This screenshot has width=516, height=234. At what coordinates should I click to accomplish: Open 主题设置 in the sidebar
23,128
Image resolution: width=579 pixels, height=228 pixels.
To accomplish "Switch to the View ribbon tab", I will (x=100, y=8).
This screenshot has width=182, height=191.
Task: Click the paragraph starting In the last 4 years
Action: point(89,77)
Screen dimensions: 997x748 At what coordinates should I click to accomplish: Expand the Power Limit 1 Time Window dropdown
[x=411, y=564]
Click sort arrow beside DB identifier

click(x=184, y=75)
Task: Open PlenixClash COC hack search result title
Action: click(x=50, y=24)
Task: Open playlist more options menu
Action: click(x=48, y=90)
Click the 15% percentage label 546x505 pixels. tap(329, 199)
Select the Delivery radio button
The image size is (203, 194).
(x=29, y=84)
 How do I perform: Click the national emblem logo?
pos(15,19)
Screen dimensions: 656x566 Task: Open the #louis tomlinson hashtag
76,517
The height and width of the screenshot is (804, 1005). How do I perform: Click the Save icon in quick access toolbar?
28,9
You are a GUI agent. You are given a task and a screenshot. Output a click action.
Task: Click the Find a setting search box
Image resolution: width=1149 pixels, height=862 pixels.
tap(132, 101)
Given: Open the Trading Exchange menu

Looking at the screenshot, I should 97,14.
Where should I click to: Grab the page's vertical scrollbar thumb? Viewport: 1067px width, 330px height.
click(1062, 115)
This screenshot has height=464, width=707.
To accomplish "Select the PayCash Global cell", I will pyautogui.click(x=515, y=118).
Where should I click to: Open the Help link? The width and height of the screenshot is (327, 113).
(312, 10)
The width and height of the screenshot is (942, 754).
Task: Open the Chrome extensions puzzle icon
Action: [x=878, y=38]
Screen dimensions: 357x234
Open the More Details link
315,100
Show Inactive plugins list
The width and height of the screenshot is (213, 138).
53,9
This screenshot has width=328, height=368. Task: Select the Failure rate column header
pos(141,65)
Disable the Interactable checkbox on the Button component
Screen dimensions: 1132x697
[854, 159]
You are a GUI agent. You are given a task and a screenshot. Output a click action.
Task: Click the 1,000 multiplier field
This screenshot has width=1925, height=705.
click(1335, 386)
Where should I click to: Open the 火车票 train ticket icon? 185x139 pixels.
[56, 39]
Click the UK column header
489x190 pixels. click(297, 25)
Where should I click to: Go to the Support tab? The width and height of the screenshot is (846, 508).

- [REQUIRED WORK]
Write every record out again exactly.

- [YOUR SOLUTION]
This screenshot has width=516, height=234. At what coordinates should I click to accomplish: Open 主题设置 in the sidebar
23,128
Image resolution: width=579 pixels, height=228 pixels.
To accomplish "Switch to the View ribbon tab", I will (x=100, y=8).
This screenshot has width=182, height=191.
Task: Click the paragraph starting In the last 4 years
Action: point(89,77)
Screen dimensions: 997x748 At what coordinates should I click to accomplish: Expand the Power Limit 1 Time Window dropdown
[x=411, y=564]
Click sort arrow beside DB identifier

click(x=184, y=75)
Task: Open PlenixClash COC hack search result title
Action: click(x=50, y=24)
Task: Open playlist more options menu
Action: click(x=48, y=90)
Click the 15% percentage label 546x505 pixels. tap(329, 199)
Select the Delivery radio button
The image size is (203, 194).
(x=29, y=84)
 How do I perform: Click the national emblem logo?
pos(15,19)
Screen dimensions: 656x566 Task: Open the #louis tomlinson hashtag
76,517
The height and width of the screenshot is (804, 1005). How do I perform: Click the Save icon in quick access toolbar?
28,9
You are a GUI agent. You are given a task and a screenshot. Output a click action.
Task: Click the Find a setting search box
Image resolution: width=1149 pixels, height=862 pixels.
tap(132, 101)
Given: Open the Trading Exchange menu

Looking at the screenshot, I should 97,14.
Where should I click to: Grab the page's vertical scrollbar thumb? Viewport: 1067px width, 330px height.
click(1062, 115)
This screenshot has height=464, width=707.
To accomplish "Select the PayCash Global cell", I will pyautogui.click(x=515, y=118).
Where should I click to: Open the Help link? The width and height of the screenshot is (327, 113).
(312, 10)
The width and height of the screenshot is (942, 754).
Task: Open the Chrome extensions puzzle icon
Action: [x=878, y=38]
Screen dimensions: 357x234
Open the More Details link
315,100
Show Inactive plugins list
The width and height of the screenshot is (213, 138).
53,9
This screenshot has width=328, height=368. Task: Select the Failure rate column header
pos(141,65)
Disable the Interactable checkbox on the Button component
Screen dimensions: 1132x697
[854, 159]
You are a GUI agent. You are given a task and a screenshot. Output a click action.
Task: Click the 1,000 multiplier field
This screenshot has width=1925, height=705.
click(1335, 386)
Where should I click to: Open the 火车票 train ticket icon? 185x139 pixels.
[56, 39]
Click the UK column header
489x190 pixels. click(297, 25)
Where should I click to: Go to the Support tab? The width and height of the screenshot is (846, 508).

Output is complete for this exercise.